[Stored data]
————————

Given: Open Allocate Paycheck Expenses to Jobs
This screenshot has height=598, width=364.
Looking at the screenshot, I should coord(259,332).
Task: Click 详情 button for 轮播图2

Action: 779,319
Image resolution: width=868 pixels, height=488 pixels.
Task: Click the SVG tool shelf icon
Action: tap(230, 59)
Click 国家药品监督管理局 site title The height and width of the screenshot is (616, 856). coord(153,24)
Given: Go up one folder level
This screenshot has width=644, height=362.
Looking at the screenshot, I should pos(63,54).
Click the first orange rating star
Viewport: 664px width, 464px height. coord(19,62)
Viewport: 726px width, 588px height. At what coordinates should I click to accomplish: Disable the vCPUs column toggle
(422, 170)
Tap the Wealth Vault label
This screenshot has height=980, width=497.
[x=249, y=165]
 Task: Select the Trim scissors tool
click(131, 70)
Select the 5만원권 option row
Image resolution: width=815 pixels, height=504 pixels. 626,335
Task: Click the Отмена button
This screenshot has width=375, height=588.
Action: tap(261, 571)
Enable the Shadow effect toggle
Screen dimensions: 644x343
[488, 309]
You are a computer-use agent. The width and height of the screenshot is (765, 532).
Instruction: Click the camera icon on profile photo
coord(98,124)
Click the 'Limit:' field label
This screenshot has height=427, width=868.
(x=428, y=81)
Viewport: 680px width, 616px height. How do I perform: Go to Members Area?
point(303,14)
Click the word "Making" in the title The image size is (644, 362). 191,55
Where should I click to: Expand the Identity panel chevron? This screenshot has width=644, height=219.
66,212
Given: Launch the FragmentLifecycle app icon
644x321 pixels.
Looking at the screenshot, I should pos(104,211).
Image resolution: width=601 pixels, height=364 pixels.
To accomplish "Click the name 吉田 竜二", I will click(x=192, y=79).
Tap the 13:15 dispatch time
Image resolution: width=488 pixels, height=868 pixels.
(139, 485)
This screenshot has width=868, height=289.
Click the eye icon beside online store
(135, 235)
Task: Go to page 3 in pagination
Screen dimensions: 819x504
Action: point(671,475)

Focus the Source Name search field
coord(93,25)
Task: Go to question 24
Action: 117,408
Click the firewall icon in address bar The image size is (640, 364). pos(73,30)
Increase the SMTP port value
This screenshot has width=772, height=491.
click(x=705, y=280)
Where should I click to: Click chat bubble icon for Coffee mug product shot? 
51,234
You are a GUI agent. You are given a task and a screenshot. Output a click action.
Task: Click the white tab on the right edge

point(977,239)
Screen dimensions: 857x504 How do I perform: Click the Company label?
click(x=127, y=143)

————————

**To do**:
Exactly reproduce all of the entries.

**Solution to this task**:
Given: Open Allocate Paycheck Expenses to Jobs
This screenshot has height=598, width=364.
Looking at the screenshot, I should coord(259,332).
Task: Click 详情 button for 轮播图2

Action: 779,319
Image resolution: width=868 pixels, height=488 pixels.
Task: Click the SVG tool shelf icon
Action: tap(230, 59)
Click 国家药品监督管理局 site title The height and width of the screenshot is (616, 856). coord(153,24)
Given: Go up one folder level
This screenshot has width=644, height=362.
Looking at the screenshot, I should pos(63,54).
Click the first orange rating star
Viewport: 664px width, 464px height. coord(19,62)
Viewport: 726px width, 588px height. At what coordinates should I click to accomplish: Disable the vCPUs column toggle
(422, 170)
Tap the Wealth Vault label
This screenshot has height=980, width=497.
[x=249, y=165]
 Task: Select the Trim scissors tool
click(131, 70)
Select the 5만원권 option row
Image resolution: width=815 pixels, height=504 pixels. 626,335
Task: Click the Отмена button
This screenshot has width=375, height=588.
Action: tap(261, 571)
Enable the Shadow effect toggle
Screen dimensions: 644x343
[488, 309]
You are a computer-use agent. The width and height of the screenshot is (765, 532).
Instruction: Click the camera icon on profile photo
coord(98,124)
Click the 'Limit:' field label
This screenshot has height=427, width=868.
(x=428, y=81)
Viewport: 680px width, 616px height. How do I perform: Go to Members Area?
point(303,14)
Click the word "Making" in the title The image size is (644, 362). 191,55
Where should I click to: Expand the Identity panel chevron? This screenshot has width=644, height=219.
66,212
Given: Launch the FragmentLifecycle app icon
644x321 pixels.
Looking at the screenshot, I should pos(104,211).
Image resolution: width=601 pixels, height=364 pixels.
To accomplish "Click the name 吉田 竜二", I will click(x=192, y=79).
Tap the 13:15 dispatch time
Image resolution: width=488 pixels, height=868 pixels.
(139, 485)
This screenshot has width=868, height=289.
Click the eye icon beside online store
(135, 235)
Task: Go to page 3 in pagination
Screen dimensions: 819x504
Action: point(671,475)

Focus the Source Name search field
coord(93,25)
Task: Go to question 24
Action: 117,408
Click the firewall icon in address bar The image size is (640, 364). pos(73,30)
Increase the SMTP port value
This screenshot has width=772, height=491.
click(x=705, y=280)
Where should I click to: Click chat bubble icon for Coffee mug product shot? 
51,234
You are a GUI agent. You are given a task and a screenshot. Output a click action.
Task: Click the white tab on the right edge

point(977,239)
Screen dimensions: 857x504 How do I perform: Click the Company label?
click(x=127, y=143)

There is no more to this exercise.